Key NSX-T constructs:
Overlay Segments:           Layer-2 logical switches — no VLAN dependency
Tier-1 (T1) Router:         per-tenant/application gateway
Tier-0 (T0) Router:         datacenter edge — BGP/OSPF to physical fabric
Edge Nodes:                 NSX-T gateways for N-S traffic
Distributed Firewall (DFW): stateful firewall in ESXi kernel — every vNIC
NSX ALB (Avi):              L4/L7 load balancer, WAF, GSLB

Micro-segmentation with DFW:
→ Firewall rules enforced at vNIC level — every VM protected
→ Rules follow the VM (vMotion, migrations) — not tied to IP/port
→ Groups: dynamic workload grouping by tag, OS, VM name
→ East-west traffic secured without hairpinning to perimeter firewall
→ Example policy:
   Group "WebTier" (tag:Web) → Group "AppTier" (tag:App) → Allow TCP 8080
   Group "AppTier"            → Group "DBTier"  (tag:DB)  → Allow TCP 1433
   Any                        → Any                        → Block (default deny)

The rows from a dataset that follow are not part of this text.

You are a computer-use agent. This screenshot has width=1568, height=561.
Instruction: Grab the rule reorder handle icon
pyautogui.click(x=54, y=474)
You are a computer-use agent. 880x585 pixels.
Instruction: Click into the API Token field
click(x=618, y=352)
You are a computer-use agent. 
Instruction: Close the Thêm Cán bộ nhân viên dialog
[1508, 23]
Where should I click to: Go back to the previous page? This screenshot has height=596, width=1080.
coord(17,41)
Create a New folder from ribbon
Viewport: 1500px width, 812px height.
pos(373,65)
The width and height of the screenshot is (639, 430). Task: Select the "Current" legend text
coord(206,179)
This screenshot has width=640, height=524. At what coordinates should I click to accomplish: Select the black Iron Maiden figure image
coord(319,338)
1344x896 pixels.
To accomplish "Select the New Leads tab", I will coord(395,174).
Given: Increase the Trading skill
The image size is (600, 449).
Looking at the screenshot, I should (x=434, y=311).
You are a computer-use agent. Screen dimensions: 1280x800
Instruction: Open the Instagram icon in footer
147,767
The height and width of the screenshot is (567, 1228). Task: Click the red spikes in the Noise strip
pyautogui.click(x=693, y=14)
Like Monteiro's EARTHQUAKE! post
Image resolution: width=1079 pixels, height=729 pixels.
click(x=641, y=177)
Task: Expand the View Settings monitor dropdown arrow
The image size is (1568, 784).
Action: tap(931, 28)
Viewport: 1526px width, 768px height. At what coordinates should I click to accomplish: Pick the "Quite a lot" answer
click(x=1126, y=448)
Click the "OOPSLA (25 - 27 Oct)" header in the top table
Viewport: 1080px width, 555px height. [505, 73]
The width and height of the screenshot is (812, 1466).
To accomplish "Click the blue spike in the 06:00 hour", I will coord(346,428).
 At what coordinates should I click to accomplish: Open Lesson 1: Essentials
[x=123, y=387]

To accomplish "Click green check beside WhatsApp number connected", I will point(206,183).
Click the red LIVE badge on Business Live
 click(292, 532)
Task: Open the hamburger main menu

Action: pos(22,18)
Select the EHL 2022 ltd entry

How does NSX-T routing work (Tier-0 / Tier-1)?

Two-tier routing model:

Tier-0 (T0) Gateway:
→ Connects NSX overlay to physical network (underlay)
→ Runs BGP/OSPF with physical ToR switches
→ Handles: N-S traffic, NAT (SNAT/DNAT), VPN (IPsec/L2VPN)
→ Deployed on Edge Transport Nodes (dedicated VMs or bare-metal)
→ Active-Active or Active-Standby HA modes

Tier-1 (T1) Gateway:
→ Per-application or per-tenant logical router
→ Connected to T0 upstream, overlay segments downstream
→ Handles: inter-segment routing, DHCP relay/server, DNS forwarder
→ Runs distributed on all ESXi transport nodes (low latency)

Traffic flow examples:
VM-to-VM (same segment):             switch locally on host — no router
VM-to-VM (different segments, T1):   routed at distributed T1 in host kernel
VM-to-VM (different T1s):            routed up to T0, back down to T1
VM-to-Internet:                      T1 SR → T0 SR on Edge → physical → Internet

Route redistribution:
→ T0 advertises NSX overlay prefixes into BGP to physical fabric
→ Physical fabric advertises default route / external routes into T0
→ T1 routes auto-redistributed to T0 via internal protocol

5. vSAN — Software-Defined Storage

What is vSAN and how does it work?

VMware vSAN aggregates local disks from ESXi hosts into a shared distributed datastore — eliminating the need for external SAN or NAS in most workloads.

vSAN architecture:

Each ESXi host contributes: NVMe/SSD (cache) + SSD/HDD (capacity)
→ All-Flash:  NVMe cache tier + SSD capacity tier (best performance)
→ Hybrid:     SSD cache tier + HDD capacity tier (lower cost)
→ ESA (Express Storage Architecture): all-NVMe, single-tier, vSAN 8.x

vSAN Objects and Components:
VM Storage Objects:
  - VM Home namespace (vmx, logs)
  - VM Swap object
  - VMDK data object (one per disk)
Each object is split into Components distributed across hosts:
  Component = chunk of data stored on a single host's disk group
  Witness   = tie-breaker metadata component (no user data)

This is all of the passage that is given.